Islak bir sonbahar akşamında, tutmuştum ellerini.
Lodos rüzgârları gibiydin, döndürmüştün başımı.
Mevcudiyetinle değiştirdin, hayatımın akışını.
Aşkın alev- alev yanıyor, yorgun kalbimde.
Zannetme unuturum, gündüz aklımdasın, gece hayalimde…

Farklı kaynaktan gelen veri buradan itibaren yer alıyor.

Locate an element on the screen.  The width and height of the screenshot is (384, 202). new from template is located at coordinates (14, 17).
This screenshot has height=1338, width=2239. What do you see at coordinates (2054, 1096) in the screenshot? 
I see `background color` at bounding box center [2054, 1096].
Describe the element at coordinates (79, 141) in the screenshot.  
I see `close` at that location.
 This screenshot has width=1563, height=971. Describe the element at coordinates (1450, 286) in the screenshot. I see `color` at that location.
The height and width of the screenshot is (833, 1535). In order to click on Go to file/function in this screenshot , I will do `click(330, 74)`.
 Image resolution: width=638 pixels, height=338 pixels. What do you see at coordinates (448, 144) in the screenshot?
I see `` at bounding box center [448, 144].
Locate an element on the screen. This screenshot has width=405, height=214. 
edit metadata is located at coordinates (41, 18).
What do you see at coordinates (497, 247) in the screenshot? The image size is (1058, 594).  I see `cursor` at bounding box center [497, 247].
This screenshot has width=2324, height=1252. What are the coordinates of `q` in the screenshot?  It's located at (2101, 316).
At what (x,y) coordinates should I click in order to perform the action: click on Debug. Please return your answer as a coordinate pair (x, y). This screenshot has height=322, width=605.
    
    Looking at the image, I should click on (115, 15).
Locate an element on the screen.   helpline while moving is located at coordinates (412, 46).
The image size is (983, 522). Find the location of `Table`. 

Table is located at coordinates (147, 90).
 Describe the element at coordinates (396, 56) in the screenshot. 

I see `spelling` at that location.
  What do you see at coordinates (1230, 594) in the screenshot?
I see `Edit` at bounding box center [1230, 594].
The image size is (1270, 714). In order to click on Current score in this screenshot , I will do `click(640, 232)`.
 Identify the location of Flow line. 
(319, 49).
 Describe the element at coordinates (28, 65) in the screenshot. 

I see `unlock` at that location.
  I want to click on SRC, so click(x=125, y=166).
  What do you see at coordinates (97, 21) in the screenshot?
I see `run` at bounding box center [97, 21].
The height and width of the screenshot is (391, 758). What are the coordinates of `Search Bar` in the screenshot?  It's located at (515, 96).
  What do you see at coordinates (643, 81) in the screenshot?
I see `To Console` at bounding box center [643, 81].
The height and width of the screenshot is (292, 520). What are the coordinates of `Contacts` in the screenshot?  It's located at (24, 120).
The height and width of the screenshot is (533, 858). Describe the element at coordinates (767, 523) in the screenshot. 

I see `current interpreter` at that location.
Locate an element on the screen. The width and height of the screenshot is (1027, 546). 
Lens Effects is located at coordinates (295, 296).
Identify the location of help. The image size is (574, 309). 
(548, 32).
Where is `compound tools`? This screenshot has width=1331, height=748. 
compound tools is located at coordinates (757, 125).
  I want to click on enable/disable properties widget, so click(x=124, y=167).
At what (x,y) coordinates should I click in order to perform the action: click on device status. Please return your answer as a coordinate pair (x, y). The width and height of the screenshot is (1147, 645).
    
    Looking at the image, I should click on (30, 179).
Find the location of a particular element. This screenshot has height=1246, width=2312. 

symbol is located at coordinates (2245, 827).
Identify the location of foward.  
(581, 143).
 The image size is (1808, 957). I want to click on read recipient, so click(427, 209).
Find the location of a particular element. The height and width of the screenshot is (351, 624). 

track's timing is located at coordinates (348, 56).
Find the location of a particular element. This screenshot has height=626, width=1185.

Aynı yöne giden iki ayrı gemi gibiyiz,
Şampanya bardağında yüzer, yıldızların üstünde dans ederiz.
Kâinat dar gelir sevgimize, sığmaz kalplerimiz bedenimize,
Islak gözlerle bakıyor, sevip de kavuşamamış tüm âşıklar bu halimize…
Mutluluk yeniden tanımlandı ve altın harflerle yazıldı kaderimize.
Bin defa gelsem dünyaya, yine sana koşardım.
En güzel duyguları, ben seninle yaşadım.
Ne hain zaman korkutur beni, ne de zavallı ölüm!
İçimde yaşayan bir çiçeksin, hiç solmayacaksın gülüm…
Mavi bir okyanus aşkın, inatçı bir sandal ömrüm…
Nehirler gibi coşkun yüreğim, çağlayıp akıyorum.
Aşkın mesken tuttu kalbimde, gitmesinden korkuyorum!
Zaruri ihtiyacımsın, yaşayamam sen olmazsan.
Aşkımızın karşısında, iflas etti âcizane zaman…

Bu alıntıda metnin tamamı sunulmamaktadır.